The chapter, as originally enacted provided in Section 7, "If any motor vehicle has been subjected previously to a sales tax, use tax or motor vehicle excise tax by any other state. . ." the amount levied in that state is to be compared with the tax due in South Dakota and only the difference was to be collected. Thus under that section of the law this transaction would not be subject to tax because no sale took place in another state.
In 1986, however, by Chapter 242 the Legislature amended that section to provide that, "If any motor vehicle has been subjected previously to a sales tax, use tax, motor vehicle excise tax or similar tax by this or any other state. . . ." no tax is owed to this state if the tax has been paid by the applicant to this or any other state.
It is apparent by this amendment that the Legislature contemplated the granting of credit to a South Dakota resident who had previously been subject to a tax upon the initial registration of a vehicle or is now attempting to license a vehicle and to set off the tax obligation imposed by SDCL 32-5B-l against such other tax paid.
It is obvious that the 1986 amendment to SDCL 32-5B-11 recognized that residents might be liable for the excise tax on vehicles which had previously been registered in this State such as is the case here, but further gave them the benefit of deducting the amount of tax which they, as former registrant, had themselves paid to the State through language reading ". . . if the tax has been paid by the applicant to this or any other state. .." (Emphasis added.)

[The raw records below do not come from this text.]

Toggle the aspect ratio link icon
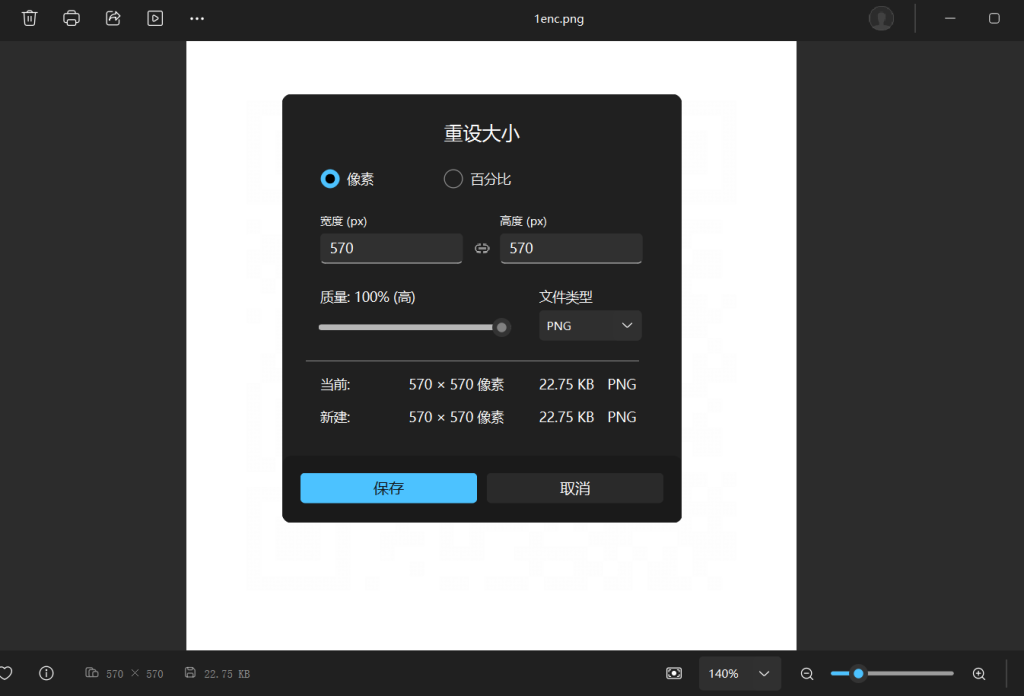Viewport: 1024px width, 696px height. point(482,248)

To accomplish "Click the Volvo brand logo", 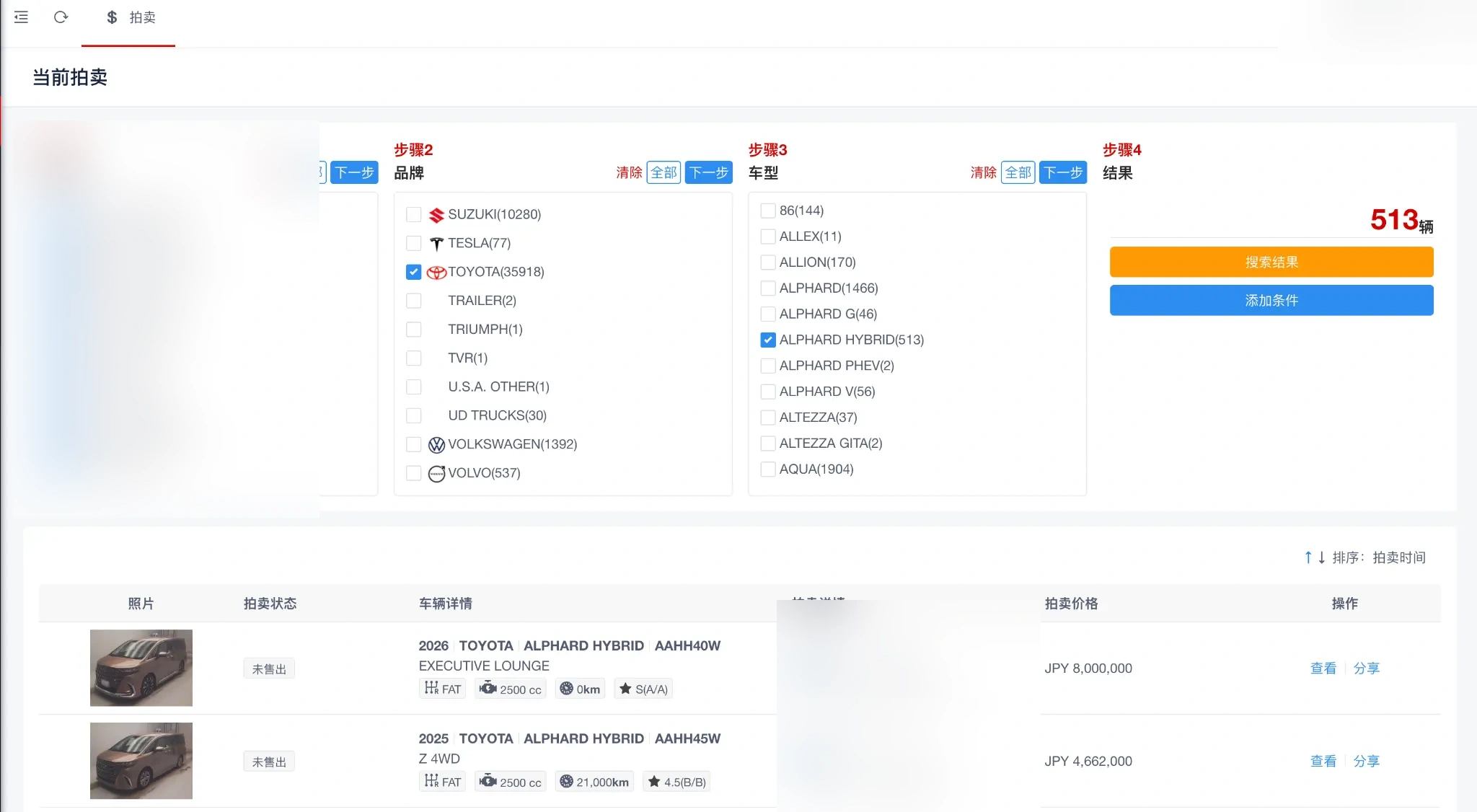I will [436, 474].
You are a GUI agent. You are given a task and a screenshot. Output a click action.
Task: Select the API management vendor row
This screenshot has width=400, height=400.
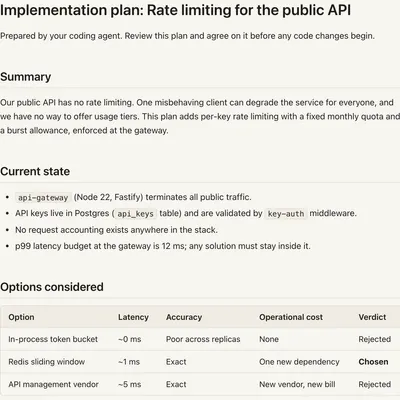pyautogui.click(x=200, y=384)
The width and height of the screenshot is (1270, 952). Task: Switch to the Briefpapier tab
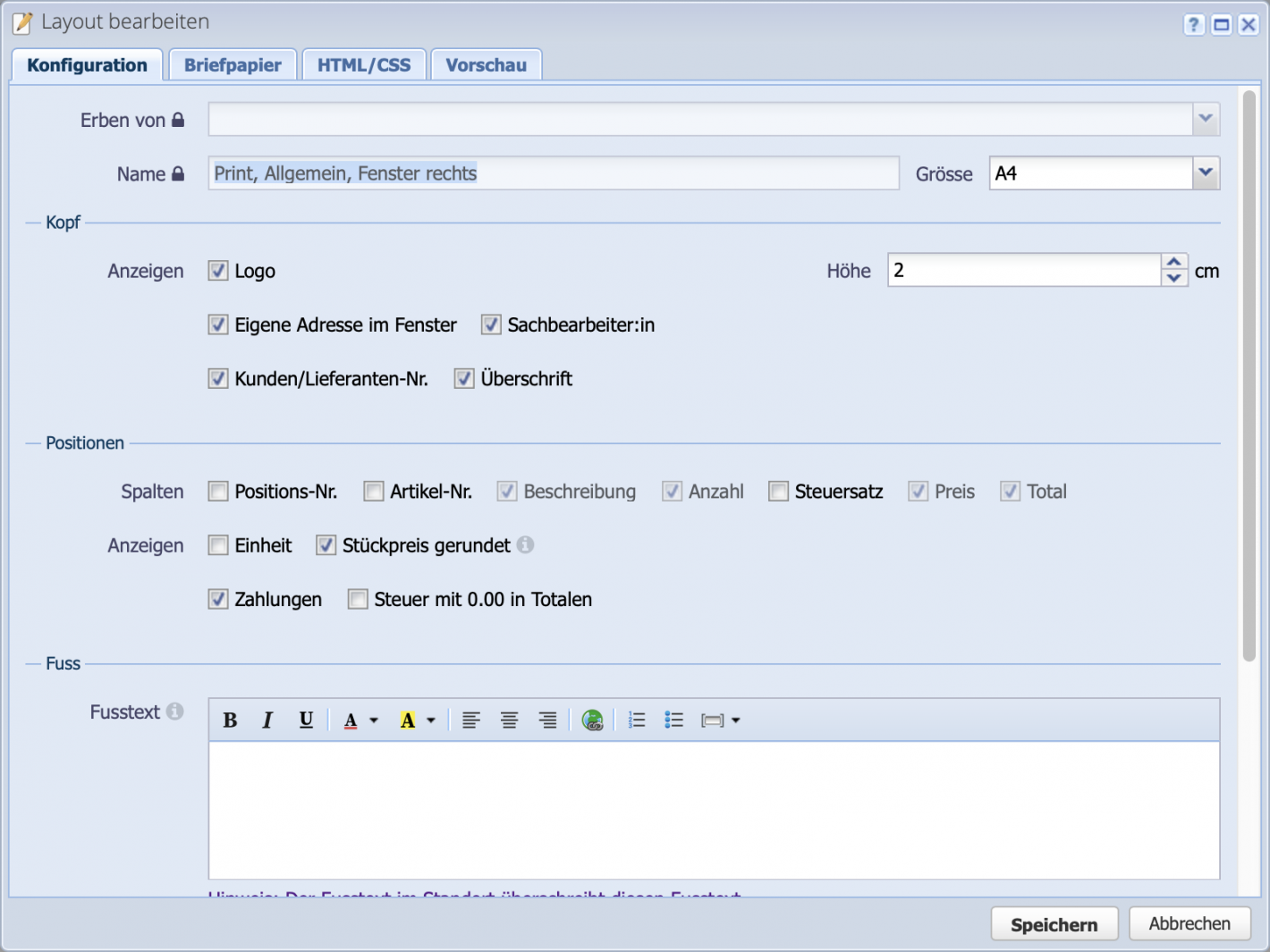tap(232, 63)
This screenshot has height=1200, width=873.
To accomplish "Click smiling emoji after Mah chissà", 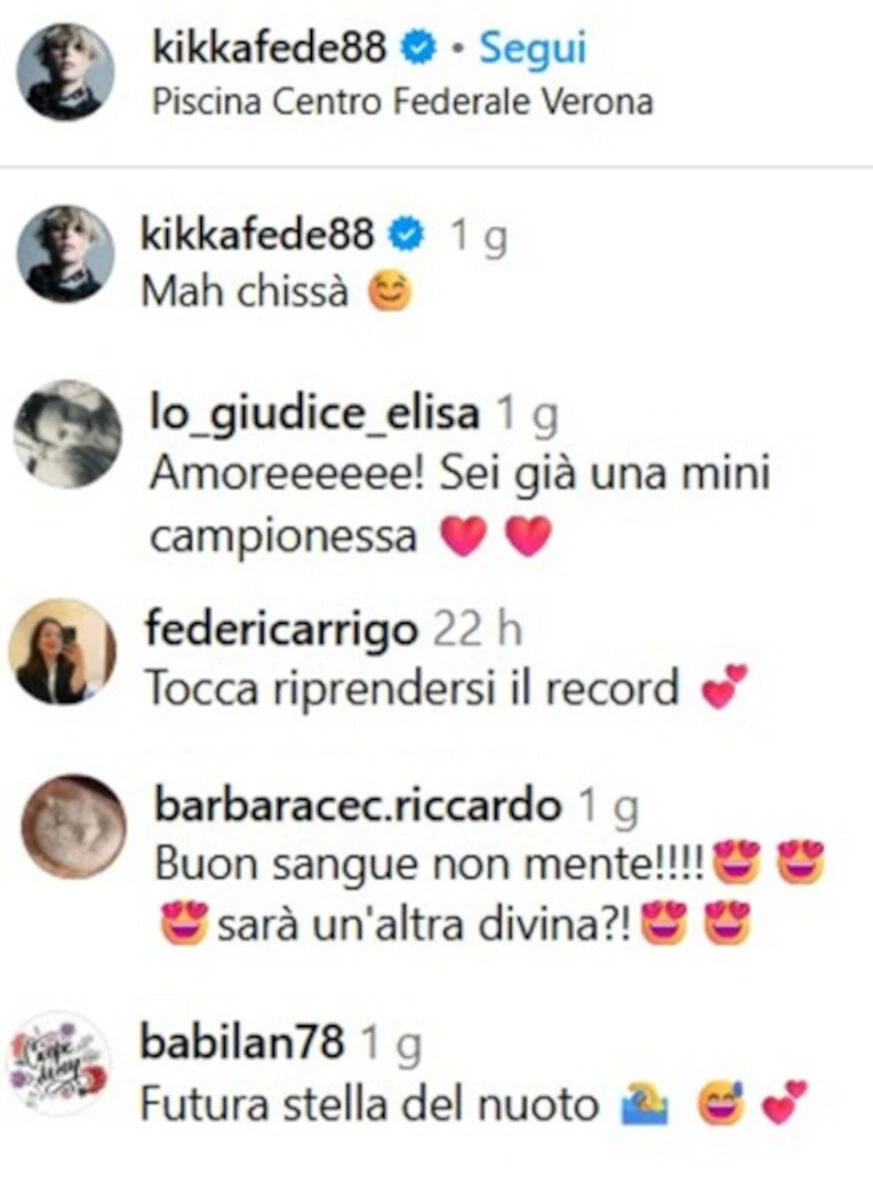I will [390, 293].
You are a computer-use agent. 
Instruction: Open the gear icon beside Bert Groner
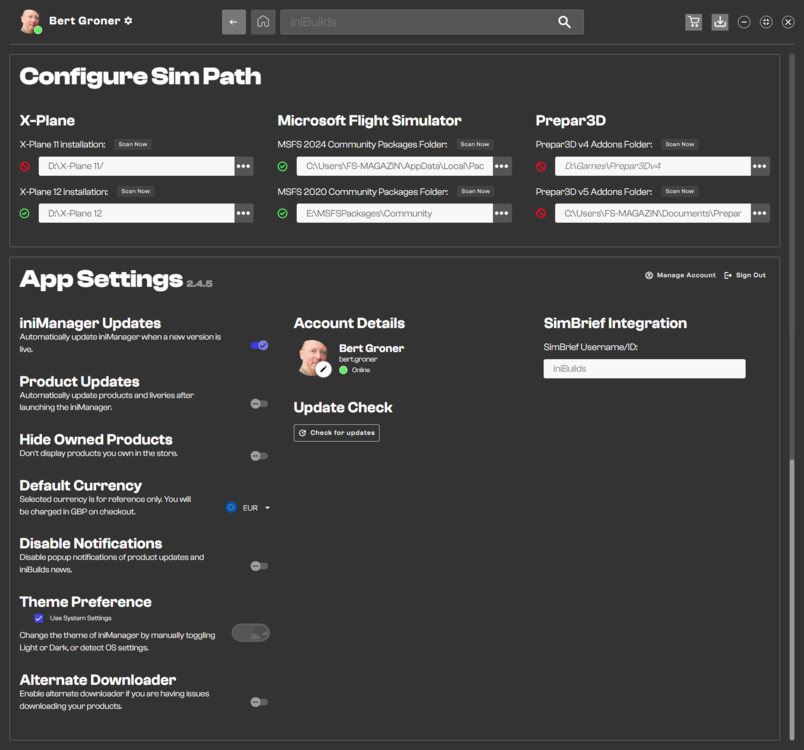(128, 21)
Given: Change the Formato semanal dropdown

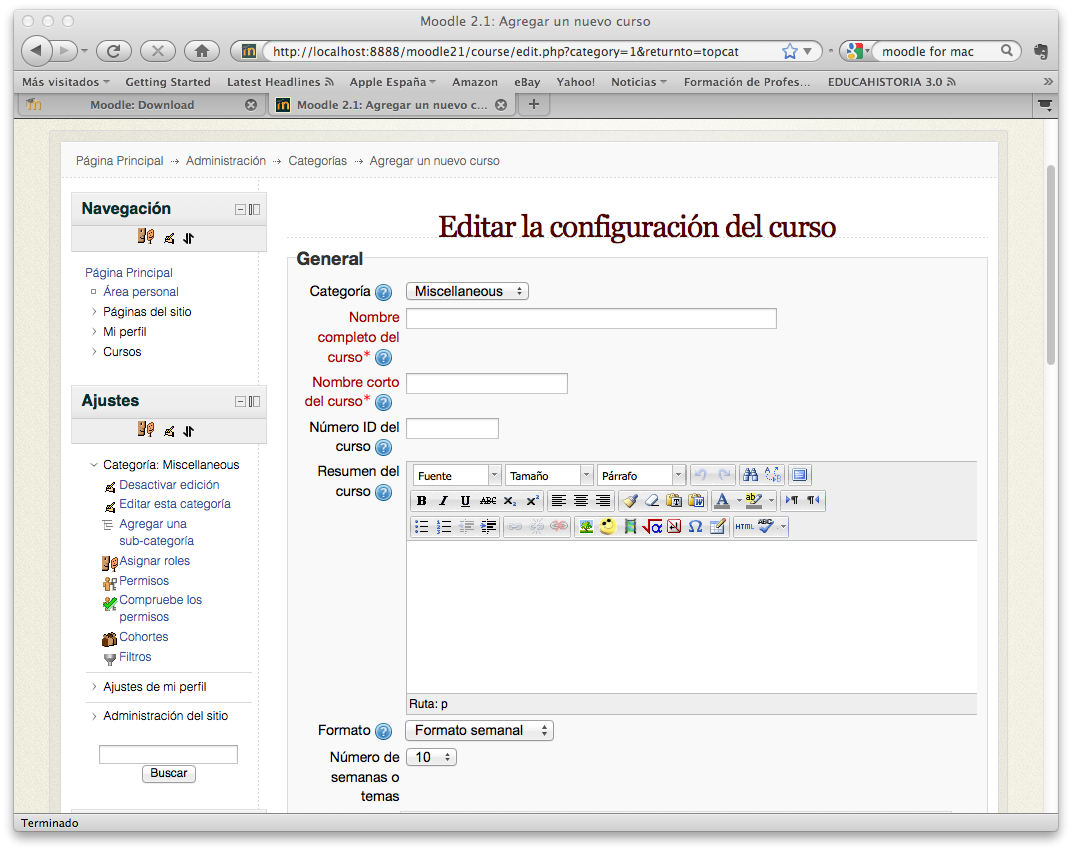Looking at the screenshot, I should point(479,730).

The individual in question here, although he purchased the car originally in South Dakota, was not himself subjected to any tax liability since at that time the liability was only for the first or original registration (SDCL 32-5-31) and not on subsequent registrations where the car was sold by either a private party or a dealer. The tax laws to be applied are those which are in effect on the date that registration is sought. This is consistent with the holding of this Office in 1941-42 AGR 210 and 1937-38 AGR 421. The fact that the registration by the owner in 1984 was not subject to the then original registration tax is not determinative of the present tax liability which must be resolved in accordance with the present law.
The answer to your question is that the vehicle is subject to the excise tax under SDCL 32-5B and the Department of Revenue may refuse to issue the title until such time as the tax is paid.